* BEGIN *

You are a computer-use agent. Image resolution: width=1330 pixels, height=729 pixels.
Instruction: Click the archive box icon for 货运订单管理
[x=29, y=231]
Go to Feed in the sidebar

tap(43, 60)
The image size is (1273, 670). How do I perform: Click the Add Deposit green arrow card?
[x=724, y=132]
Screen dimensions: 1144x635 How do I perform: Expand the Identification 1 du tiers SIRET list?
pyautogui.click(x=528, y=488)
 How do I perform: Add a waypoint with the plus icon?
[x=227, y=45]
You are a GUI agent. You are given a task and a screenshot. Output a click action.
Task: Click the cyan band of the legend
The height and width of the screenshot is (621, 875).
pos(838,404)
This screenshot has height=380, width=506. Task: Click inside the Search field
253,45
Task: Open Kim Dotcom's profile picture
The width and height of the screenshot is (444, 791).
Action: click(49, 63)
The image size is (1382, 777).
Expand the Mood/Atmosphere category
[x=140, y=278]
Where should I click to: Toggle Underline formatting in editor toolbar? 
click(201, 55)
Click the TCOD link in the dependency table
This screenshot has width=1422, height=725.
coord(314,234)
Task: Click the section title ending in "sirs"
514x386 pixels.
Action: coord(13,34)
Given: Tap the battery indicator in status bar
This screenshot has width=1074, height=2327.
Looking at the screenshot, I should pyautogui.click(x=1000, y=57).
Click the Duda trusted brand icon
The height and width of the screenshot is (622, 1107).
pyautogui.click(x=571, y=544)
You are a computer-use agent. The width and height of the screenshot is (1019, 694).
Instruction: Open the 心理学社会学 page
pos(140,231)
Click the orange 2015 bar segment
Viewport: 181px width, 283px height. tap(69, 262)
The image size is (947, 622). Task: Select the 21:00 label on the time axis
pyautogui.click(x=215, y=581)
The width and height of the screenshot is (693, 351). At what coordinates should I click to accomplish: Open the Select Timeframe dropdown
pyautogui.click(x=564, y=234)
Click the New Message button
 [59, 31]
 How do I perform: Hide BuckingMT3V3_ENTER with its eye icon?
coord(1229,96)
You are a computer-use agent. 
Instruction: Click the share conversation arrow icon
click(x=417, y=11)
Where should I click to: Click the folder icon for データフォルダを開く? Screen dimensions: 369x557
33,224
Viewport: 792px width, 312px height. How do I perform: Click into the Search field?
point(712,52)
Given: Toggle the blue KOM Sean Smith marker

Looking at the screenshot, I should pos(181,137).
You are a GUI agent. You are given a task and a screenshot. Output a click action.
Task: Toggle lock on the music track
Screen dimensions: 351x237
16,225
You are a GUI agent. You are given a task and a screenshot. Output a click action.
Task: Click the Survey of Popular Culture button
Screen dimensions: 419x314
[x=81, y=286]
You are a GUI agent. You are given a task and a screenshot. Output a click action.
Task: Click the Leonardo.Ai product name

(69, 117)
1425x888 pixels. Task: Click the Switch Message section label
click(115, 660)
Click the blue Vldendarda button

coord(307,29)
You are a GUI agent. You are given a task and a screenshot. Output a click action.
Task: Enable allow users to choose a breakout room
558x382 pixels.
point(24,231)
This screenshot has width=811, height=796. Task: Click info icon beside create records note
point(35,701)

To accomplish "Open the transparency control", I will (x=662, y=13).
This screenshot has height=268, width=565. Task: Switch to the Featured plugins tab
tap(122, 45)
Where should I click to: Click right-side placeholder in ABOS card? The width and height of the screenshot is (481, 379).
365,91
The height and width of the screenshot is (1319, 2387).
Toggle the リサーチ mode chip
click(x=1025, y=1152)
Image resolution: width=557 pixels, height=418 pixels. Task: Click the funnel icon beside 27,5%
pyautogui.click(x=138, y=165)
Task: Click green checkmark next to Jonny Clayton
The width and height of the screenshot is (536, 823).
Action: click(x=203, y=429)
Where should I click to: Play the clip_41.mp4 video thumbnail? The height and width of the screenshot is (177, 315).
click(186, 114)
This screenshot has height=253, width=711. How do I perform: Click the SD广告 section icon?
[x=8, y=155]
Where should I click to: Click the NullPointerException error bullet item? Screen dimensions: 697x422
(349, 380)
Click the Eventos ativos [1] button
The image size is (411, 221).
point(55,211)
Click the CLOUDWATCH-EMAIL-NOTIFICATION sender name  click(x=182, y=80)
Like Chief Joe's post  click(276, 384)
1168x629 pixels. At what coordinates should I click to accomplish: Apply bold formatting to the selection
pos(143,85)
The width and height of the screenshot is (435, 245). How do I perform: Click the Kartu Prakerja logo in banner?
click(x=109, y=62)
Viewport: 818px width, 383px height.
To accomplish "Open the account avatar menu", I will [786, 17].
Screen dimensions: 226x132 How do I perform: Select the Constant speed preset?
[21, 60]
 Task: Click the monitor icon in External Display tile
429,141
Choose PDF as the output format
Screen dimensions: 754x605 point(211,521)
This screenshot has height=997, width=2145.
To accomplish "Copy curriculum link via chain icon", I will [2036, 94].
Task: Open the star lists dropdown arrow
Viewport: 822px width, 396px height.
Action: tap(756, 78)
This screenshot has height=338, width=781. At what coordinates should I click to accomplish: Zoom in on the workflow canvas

* END *

Written task:
Reproduce all of the entries above, replacing each occurrence of "How do I perform" with "How can I carry out" and keeping everything else unchanged.

Finished task:
You are a computer-use agent. Image resolution: width=1330 pixels, height=729 pixels.
Instruction: Click the archive box icon for 货运订单管理
[x=29, y=231]
Go to Feed in the sidebar

tap(43, 60)
The image size is (1273, 670). How can I carry out: Click the Add Deposit green arrow card?
[x=724, y=132]
Screen dimensions: 1144x635 How can I carry out: Expand the Identification 1 du tiers SIRET list?
pyautogui.click(x=528, y=488)
 How can I carry out: Add a waypoint with the plus icon?
[x=227, y=45]
You are a GUI agent. You are given a task and a screenshot. Output a click action.
Task: Click the cyan band of the legend
The height and width of the screenshot is (621, 875).
pos(838,404)
This screenshot has height=380, width=506. Task: Click inside the Search field
253,45
Task: Open Kim Dotcom's profile picture
The width and height of the screenshot is (444, 791).
Action: click(49, 63)
The image size is (1382, 777).
Expand the Mood/Atmosphere category
[x=140, y=278]
Where should I click to: Toggle Underline formatting in editor toolbar? 
click(201, 55)
Click the TCOD link in the dependency table
This screenshot has width=1422, height=725.
coord(314,234)
Task: Click the section title ending in "sirs"
514x386 pixels.
Action: coord(13,34)
Given: Tap the battery indicator in status bar
This screenshot has width=1074, height=2327.
Looking at the screenshot, I should pyautogui.click(x=1000, y=57).
Click the Duda trusted brand icon
The height and width of the screenshot is (622, 1107).
pyautogui.click(x=571, y=544)
You are a computer-use agent. The width and height of the screenshot is (1019, 694).
Instruction: Open the 心理学社会学 page
pos(140,231)
Click the orange 2015 bar segment
Viewport: 181px width, 283px height. tap(69, 262)
The image size is (947, 622). Task: Select the 21:00 label on the time axis
pyautogui.click(x=215, y=581)
The width and height of the screenshot is (693, 351). At what coordinates should I click to accomplish: Open the Select Timeframe dropdown
pyautogui.click(x=564, y=234)
Click the New Message button
 [59, 31]
 How can I carry out: Hide BuckingMT3V3_ENTER with its eye icon?
coord(1229,96)
You are a computer-use agent. 
Instruction: Click the share conversation arrow icon
click(x=417, y=11)
Where should I click to: Click the folder icon for データフォルダを開く? Screen dimensions: 369x557
33,224
Viewport: 792px width, 312px height. How can I carry out: Click into the Search field?
point(712,52)
Given: Toggle the blue KOM Sean Smith marker

Looking at the screenshot, I should pos(181,137).
You are a GUI agent. You are given a task and a screenshot. Output a click action.
Task: Toggle lock on the music track
Screen dimensions: 351x237
16,225
You are a GUI agent. You are given a task and a screenshot. Output a click action.
Task: Click the Survey of Popular Culture button
Screen dimensions: 419x314
[x=81, y=286]
You are a GUI agent. You are given a task and a screenshot. Output a click action.
Task: Click the Leonardo.Ai product name

(69, 117)
1425x888 pixels. Task: Click the Switch Message section label
click(115, 660)
Click the blue Vldendarda button

coord(307,29)
You are a GUI agent. You are given a task and a screenshot. Output a click action.
Task: Enable allow users to choose a breakout room
558x382 pixels.
point(24,231)
This screenshot has width=811, height=796. Task: Click info icon beside create records note
point(35,701)

To accomplish "Open the transparency control", I will (x=662, y=13).
This screenshot has height=268, width=565. Task: Switch to the Featured plugins tab
tap(122, 45)
Where should I click to: Click right-side placeholder in ABOS card? The width and height of the screenshot is (481, 379).
365,91
The height and width of the screenshot is (1319, 2387).
Toggle the リサーチ mode chip
click(x=1025, y=1152)
Image resolution: width=557 pixels, height=418 pixels. Task: Click the funnel icon beside 27,5%
pyautogui.click(x=138, y=165)
Task: Click green checkmark next to Jonny Clayton
The width and height of the screenshot is (536, 823).
Action: click(x=203, y=429)
Where should I click to: Play the clip_41.mp4 video thumbnail? The height and width of the screenshot is (177, 315).
click(186, 114)
This screenshot has height=253, width=711. How can I carry out: Click the SD广告 section icon?
[x=8, y=155]
Where should I click to: Click the NullPointerException error bullet item? Screen dimensions: 697x422
(349, 380)
Click the Eventos ativos [1] button
The image size is (411, 221).
point(55,211)
Click the CLOUDWATCH-EMAIL-NOTIFICATION sender name  click(x=182, y=80)
Like Chief Joe's post  click(276, 384)
1168x629 pixels. At what coordinates should I click to accomplish: Apply bold formatting to the selection
pos(143,85)
The width and height of the screenshot is (435, 245). How can I carry out: Click the Kartu Prakerja logo in banner?
click(x=109, y=62)
Viewport: 818px width, 383px height.
To accomplish "Open the account avatar menu", I will [786, 17].
Screen dimensions: 226x132 How can I carry out: Select the Constant speed preset?
[21, 60]
 Task: Click the monitor icon in External Display tile
429,141
Choose PDF as the output format
Screen dimensions: 754x605 point(211,521)
This screenshot has height=997, width=2145.
To accomplish "Copy curriculum link via chain icon", I will [2036, 94].
Task: Open the star lists dropdown arrow
Viewport: 822px width, 396px height.
Action: tap(756, 78)
This screenshot has height=338, width=781. At what coordinates should I click to accomplish: Zoom in on the workflow canvas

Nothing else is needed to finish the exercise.